__Extracted information__
--- START ---

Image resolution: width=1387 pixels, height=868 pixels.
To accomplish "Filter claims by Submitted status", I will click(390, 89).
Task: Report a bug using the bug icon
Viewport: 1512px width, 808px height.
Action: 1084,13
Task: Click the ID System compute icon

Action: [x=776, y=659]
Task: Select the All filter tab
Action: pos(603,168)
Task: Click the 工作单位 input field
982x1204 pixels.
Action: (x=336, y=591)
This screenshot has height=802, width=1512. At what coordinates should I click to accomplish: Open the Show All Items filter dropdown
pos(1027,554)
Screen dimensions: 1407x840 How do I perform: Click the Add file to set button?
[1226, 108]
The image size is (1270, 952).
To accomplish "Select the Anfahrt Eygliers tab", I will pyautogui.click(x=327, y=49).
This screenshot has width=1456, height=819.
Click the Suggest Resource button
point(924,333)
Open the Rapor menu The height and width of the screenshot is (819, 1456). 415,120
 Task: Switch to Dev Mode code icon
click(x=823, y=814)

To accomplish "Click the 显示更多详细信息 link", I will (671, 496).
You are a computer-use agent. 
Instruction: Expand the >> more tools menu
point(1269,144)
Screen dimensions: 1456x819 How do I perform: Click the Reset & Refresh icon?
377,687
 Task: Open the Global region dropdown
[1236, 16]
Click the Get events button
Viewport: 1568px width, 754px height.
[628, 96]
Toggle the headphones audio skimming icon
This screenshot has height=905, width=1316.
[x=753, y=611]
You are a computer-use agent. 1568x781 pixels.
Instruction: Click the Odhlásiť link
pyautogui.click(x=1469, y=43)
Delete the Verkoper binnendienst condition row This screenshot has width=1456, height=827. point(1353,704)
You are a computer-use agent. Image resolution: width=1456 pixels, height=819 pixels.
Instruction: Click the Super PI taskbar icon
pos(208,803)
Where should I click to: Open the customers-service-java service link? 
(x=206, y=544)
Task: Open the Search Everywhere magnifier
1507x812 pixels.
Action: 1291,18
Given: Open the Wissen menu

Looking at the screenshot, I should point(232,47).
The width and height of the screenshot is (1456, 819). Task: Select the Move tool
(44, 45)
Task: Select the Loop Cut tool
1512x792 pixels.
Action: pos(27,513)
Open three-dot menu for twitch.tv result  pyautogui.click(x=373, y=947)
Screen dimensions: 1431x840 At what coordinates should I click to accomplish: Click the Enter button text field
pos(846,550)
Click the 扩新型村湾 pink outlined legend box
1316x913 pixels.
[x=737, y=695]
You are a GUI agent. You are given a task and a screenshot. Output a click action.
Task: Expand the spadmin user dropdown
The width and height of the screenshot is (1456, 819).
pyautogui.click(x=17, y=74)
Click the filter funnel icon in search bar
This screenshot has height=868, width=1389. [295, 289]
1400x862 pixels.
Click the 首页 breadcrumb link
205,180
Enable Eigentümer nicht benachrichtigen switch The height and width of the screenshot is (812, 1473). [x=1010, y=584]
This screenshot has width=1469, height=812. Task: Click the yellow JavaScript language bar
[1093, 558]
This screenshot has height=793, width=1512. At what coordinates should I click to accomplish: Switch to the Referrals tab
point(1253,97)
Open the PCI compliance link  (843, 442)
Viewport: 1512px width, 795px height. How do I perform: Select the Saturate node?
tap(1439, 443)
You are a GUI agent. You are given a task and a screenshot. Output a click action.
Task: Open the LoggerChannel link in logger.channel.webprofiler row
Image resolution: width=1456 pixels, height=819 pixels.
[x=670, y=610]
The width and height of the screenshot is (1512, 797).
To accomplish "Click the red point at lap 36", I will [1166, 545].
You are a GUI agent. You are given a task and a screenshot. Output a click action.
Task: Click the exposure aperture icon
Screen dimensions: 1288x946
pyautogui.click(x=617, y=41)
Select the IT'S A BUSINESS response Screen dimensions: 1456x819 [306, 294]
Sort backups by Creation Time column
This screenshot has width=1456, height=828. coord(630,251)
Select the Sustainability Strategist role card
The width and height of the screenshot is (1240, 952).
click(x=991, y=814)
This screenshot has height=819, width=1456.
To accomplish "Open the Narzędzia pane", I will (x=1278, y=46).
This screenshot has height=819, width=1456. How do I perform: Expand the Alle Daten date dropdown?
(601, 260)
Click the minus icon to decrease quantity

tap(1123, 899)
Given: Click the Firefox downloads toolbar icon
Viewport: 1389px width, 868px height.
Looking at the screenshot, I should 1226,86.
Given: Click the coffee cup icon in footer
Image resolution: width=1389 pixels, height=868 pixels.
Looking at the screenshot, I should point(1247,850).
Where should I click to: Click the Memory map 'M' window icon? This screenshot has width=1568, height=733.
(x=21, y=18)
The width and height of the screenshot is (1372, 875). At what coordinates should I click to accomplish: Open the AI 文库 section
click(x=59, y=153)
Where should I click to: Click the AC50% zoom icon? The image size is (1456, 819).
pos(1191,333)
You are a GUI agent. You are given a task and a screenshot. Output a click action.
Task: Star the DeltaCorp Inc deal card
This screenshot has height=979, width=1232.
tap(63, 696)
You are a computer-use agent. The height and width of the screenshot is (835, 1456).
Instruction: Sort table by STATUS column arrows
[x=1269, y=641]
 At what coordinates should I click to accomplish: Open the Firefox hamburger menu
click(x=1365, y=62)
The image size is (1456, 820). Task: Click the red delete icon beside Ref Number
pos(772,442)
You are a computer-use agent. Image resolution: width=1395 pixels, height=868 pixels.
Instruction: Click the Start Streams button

--- END ---

__How to complete this task__
Transcribe the listing in full, line by line.

__Finished exercise__
Image resolution: width=1387 pixels, height=868 pixels.
To accomplish "Filter claims by Submitted status", I will click(390, 89).
Task: Report a bug using the bug icon
Viewport: 1512px width, 808px height.
Action: 1084,13
Task: Click the ID System compute icon

Action: [x=776, y=659]
Task: Select the All filter tab
Action: pos(603,168)
Task: Click the 工作单位 input field
982x1204 pixels.
Action: (x=336, y=591)
This screenshot has height=802, width=1512. At what coordinates should I click to accomplish: Open the Show All Items filter dropdown
pos(1027,554)
Screen dimensions: 1407x840 How do I perform: Click the Add file to set button?
[1226, 108]
The image size is (1270, 952).
To accomplish "Select the Anfahrt Eygliers tab", I will pyautogui.click(x=327, y=49).
This screenshot has width=1456, height=819.
Click the Suggest Resource button
point(924,333)
Open the Rapor menu The height and width of the screenshot is (819, 1456). 415,120
 Task: Switch to Dev Mode code icon
click(x=823, y=814)

To accomplish "Click the 显示更多详细信息 link", I will (671, 496).
You are a computer-use agent. 
Instruction: Expand the >> more tools menu
point(1269,144)
Screen dimensions: 1456x819 How do I perform: Click the Reset & Refresh icon?
377,687
 Task: Open the Global region dropdown
[1236, 16]
Click the Get events button
Viewport: 1568px width, 754px height.
[628, 96]
Toggle the headphones audio skimming icon
This screenshot has height=905, width=1316.
[x=753, y=611]
You are a computer-use agent. 1568x781 pixels.
Instruction: Click the Odhlásiť link
pyautogui.click(x=1469, y=43)
Delete the Verkoper binnendienst condition row This screenshot has width=1456, height=827. point(1353,704)
You are a computer-use agent. Image resolution: width=1456 pixels, height=819 pixels.
Instruction: Click the Super PI taskbar icon
pos(208,803)
Where should I click to: Open the customers-service-java service link? 
(x=206, y=544)
Task: Open the Search Everywhere magnifier
1507x812 pixels.
Action: 1291,18
Given: Open the Wissen menu

Looking at the screenshot, I should point(232,47).
The width and height of the screenshot is (1456, 819). Task: Select the Move tool
(44, 45)
Task: Select the Loop Cut tool
1512x792 pixels.
Action: pos(27,513)
Open three-dot menu for twitch.tv result  pyautogui.click(x=373, y=947)
Screen dimensions: 1431x840 At what coordinates should I click to accomplish: Click the Enter button text field
pos(846,550)
Click the 扩新型村湾 pink outlined legend box
1316x913 pixels.
[x=737, y=695]
You are a GUI agent. You are given a task and a screenshot. Output a click action.
Task: Expand the spadmin user dropdown
The width and height of the screenshot is (1456, 819).
pyautogui.click(x=17, y=74)
Click the filter funnel icon in search bar
This screenshot has height=868, width=1389. [295, 289]
1400x862 pixels.
Click the 首页 breadcrumb link
205,180
Enable Eigentümer nicht benachrichtigen switch The height and width of the screenshot is (812, 1473). [x=1010, y=584]
This screenshot has width=1469, height=812. Task: Click the yellow JavaScript language bar
[1093, 558]
This screenshot has height=793, width=1512. At what coordinates should I click to accomplish: Switch to the Referrals tab
point(1253,97)
Open the PCI compliance link  (843, 442)
Viewport: 1512px width, 795px height. How do I perform: Select the Saturate node?
tap(1439, 443)
You are a GUI agent. You are given a task and a screenshot. Output a click action.
Task: Open the LoggerChannel link in logger.channel.webprofiler row
Image resolution: width=1456 pixels, height=819 pixels.
[x=670, y=610]
The width and height of the screenshot is (1512, 797).
To accomplish "Click the red point at lap 36", I will [1166, 545].
You are a GUI agent. You are given a task and a screenshot. Output a click action.
Task: Click the exposure aperture icon
Screen dimensions: 1288x946
pyautogui.click(x=617, y=41)
Select the IT'S A BUSINESS response Screen dimensions: 1456x819 [306, 294]
Sort backups by Creation Time column
This screenshot has width=1456, height=828. coord(630,251)
Select the Sustainability Strategist role card
The width and height of the screenshot is (1240, 952).
click(x=991, y=814)
This screenshot has height=819, width=1456.
To accomplish "Open the Narzędzia pane", I will (x=1278, y=46).
This screenshot has height=819, width=1456. How do I perform: Expand the Alle Daten date dropdown?
(601, 260)
Click the minus icon to decrease quantity

tap(1123, 899)
Given: Click the Firefox downloads toolbar icon
Viewport: 1389px width, 868px height.
Looking at the screenshot, I should 1226,86.
Given: Click the coffee cup icon in footer
Image resolution: width=1389 pixels, height=868 pixels.
Looking at the screenshot, I should point(1247,850).
Where should I click to: Click the Memory map 'M' window icon? This screenshot has width=1568, height=733.
(x=21, y=18)
The width and height of the screenshot is (1372, 875). At what coordinates should I click to accomplish: Open the AI 文库 section
click(x=59, y=153)
Where should I click to: Click the AC50% zoom icon? The image size is (1456, 819).
pos(1191,333)
You are a GUI agent. You are given a task and a screenshot. Output a click action.
Task: Star the DeltaCorp Inc deal card
This screenshot has height=979, width=1232.
tap(63, 696)
You are a computer-use agent. The height and width of the screenshot is (835, 1456).
Instruction: Sort table by STATUS column arrows
[x=1269, y=641]
 At what coordinates should I click to accomplish: Open the Firefox hamburger menu
click(x=1365, y=62)
The image size is (1456, 820). Task: Click the red delete icon beside Ref Number
pos(772,442)
You are a computer-use agent. Image resolution: width=1395 pixels, height=868 pixels.
Instruction: Click the Start Streams button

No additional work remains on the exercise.